The global leader in financial life cycle management for clinical trials says patient enrollment for global clinical trials has returned to pre-COVID-19 levels.
The second quarter appears to have been the hardest three months for CROs and other trial service companies, but the new data from Greenphire says enrollment has rebounded, now up 85% since the trough in April, and has surpassed pre-COVID-19 participant enrollment trends (up 3% since January 2020).
This comes after a Greenphire survey in the summer showed 71% of the 150-plus sponsors and CROs that answered said the pandemic forced them to pause existing study enrollments, and 58% had delayed existing study starts.

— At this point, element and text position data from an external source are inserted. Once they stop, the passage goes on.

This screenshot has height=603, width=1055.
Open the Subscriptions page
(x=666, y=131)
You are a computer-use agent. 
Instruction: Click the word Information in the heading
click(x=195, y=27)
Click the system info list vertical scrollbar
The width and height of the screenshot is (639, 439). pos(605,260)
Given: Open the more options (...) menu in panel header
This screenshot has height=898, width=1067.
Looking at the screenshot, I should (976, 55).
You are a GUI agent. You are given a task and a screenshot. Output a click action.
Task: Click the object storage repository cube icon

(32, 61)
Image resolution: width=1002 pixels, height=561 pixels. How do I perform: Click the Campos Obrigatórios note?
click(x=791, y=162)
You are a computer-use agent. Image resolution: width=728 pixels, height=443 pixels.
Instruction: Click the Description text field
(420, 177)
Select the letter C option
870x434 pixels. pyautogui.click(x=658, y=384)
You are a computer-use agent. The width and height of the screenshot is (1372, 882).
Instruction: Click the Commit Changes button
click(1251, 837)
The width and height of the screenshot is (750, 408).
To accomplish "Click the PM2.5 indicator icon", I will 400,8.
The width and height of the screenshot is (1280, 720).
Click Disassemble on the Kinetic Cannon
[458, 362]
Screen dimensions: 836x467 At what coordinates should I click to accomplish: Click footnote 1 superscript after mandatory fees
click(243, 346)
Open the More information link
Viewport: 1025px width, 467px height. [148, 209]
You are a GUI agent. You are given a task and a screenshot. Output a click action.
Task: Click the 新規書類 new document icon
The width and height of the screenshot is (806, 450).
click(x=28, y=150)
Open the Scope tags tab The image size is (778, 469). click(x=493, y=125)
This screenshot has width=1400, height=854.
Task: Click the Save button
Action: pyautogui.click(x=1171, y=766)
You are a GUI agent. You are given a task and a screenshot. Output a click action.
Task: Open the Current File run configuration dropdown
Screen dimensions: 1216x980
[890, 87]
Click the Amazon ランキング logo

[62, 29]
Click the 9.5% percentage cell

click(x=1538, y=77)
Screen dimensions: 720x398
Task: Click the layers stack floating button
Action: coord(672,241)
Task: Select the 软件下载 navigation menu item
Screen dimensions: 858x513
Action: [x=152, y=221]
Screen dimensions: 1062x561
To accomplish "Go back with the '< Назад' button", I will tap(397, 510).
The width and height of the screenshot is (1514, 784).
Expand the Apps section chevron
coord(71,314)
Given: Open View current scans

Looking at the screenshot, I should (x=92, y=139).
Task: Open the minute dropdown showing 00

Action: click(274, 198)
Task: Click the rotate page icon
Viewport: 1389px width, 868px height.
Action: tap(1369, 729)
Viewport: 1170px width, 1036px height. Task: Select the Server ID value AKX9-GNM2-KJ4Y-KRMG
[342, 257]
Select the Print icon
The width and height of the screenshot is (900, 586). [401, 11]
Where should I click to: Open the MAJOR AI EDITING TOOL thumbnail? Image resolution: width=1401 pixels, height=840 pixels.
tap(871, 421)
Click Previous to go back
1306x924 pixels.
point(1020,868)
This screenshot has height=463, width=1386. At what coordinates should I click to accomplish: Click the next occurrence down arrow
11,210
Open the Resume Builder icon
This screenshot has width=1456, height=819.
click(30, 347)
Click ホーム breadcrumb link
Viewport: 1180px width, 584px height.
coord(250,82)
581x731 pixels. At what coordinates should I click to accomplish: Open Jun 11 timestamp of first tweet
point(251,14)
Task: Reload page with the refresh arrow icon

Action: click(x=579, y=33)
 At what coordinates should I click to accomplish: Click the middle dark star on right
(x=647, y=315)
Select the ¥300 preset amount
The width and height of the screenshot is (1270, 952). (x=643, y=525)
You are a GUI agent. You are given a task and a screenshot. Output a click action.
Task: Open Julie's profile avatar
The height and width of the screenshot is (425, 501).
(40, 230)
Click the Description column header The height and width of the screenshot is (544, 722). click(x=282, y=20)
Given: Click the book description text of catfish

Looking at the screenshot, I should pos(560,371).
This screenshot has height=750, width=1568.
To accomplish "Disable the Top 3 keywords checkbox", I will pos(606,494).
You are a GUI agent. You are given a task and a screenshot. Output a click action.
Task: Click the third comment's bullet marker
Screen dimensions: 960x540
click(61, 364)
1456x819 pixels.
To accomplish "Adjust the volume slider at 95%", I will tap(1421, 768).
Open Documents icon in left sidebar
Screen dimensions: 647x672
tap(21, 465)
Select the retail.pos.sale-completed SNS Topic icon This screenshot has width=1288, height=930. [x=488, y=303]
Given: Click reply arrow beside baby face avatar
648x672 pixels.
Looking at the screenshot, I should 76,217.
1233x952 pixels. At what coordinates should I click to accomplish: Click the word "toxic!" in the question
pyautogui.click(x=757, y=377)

“The industry was hit hard by COVID-19 and at one point, nearly all research came to a stop. It's impressive to see the rebound in patient enrollment and the industry's ability to respond so quickly, in part by leveraging new technologies which promote flexibility of how visits are conducted,” said Jim Murphy, CEO at Greenphire.
“We anticipate this trend will continue as 84% of our survey respondents said they are actively seeking to increase their use of tools to better support decentralized trials.”
The firm said that many sites “have shifted their approach,” in lieu of the pandemic, offering local lab support and remote visits. “While successful, these dramatic changes present challenges for sites who have reported increased workload and expenses for items such as PPE and remote monitoring tools”, the report noted.
“The concept of using technology to help create value in a decentralized or hybrid trial environment isn't new per se, but COVID-19 has certainly encouraged wider adoption by forcing everyone to find ways to bring greater connectivity between clinics and patients,” added Kyle Cunningham, chief product officer at Greenphire. “Timely patient reimbursements, even for small amounts tied to virtual visits, goes a long way to keep patients enrolled in clinical studies that will impact the lives of so many.”